A newly discovered genetic marker of DNA damage may be able to predict which patients with triple-negative breast cancer or serous ovarian cancer will respond to platinum-based chemotherapy drugs such as cisplatin or carboplatin. 

“We currently do not have any targeted therapies for patients with triple-negative breast cancer, so if these laboratory findings are confirmed and an assay is created to predict sensitivity to drugs that target defective DNA repair, it would be a major step forward,” affirmed Andrea Richardson, MD, PhD, in a statement issued by the American Association for Cancer Research. Richardson, an assistant professor of medicine at Dana-Farber Cancer Institute in Boston, Massachusetts, was the lead pathologist on the study that yielded the new marker, telomeric allelic imbalance (tAI).

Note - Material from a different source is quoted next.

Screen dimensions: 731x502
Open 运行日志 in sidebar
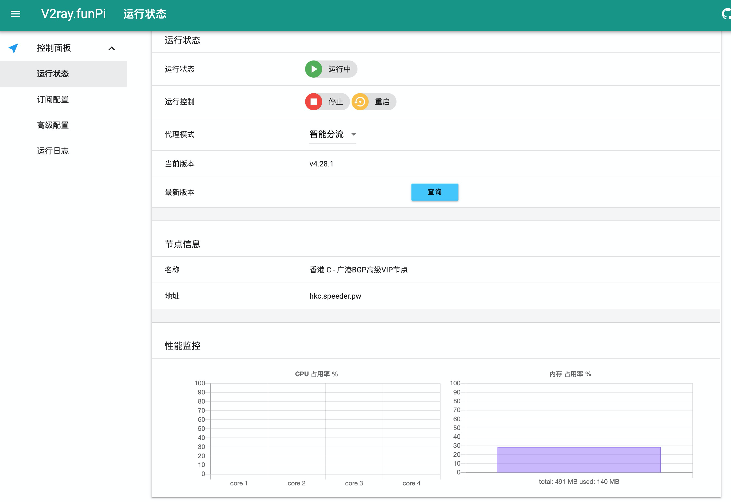[53, 151]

DNA repair status is known to be a predictor of sensitivity to therapy and thus prognosis: Whereas some cancer cells can repair DNA molecules that have been damaged by drug or radiation therapy, other cancer cells have lost this capacity, making them vulnerable to DNA-damaging agents. However, measurements of DNA repair status have been slow to arrive. Now, tAI appears to identify breast and ovarian cancer cells that can’t repair the DNA damage caused by platinum drugs. This information can be used to distinguish patients who can be treated effectively with a single platinum-based drug and avoid the toxicities of other chemotherapy combinations.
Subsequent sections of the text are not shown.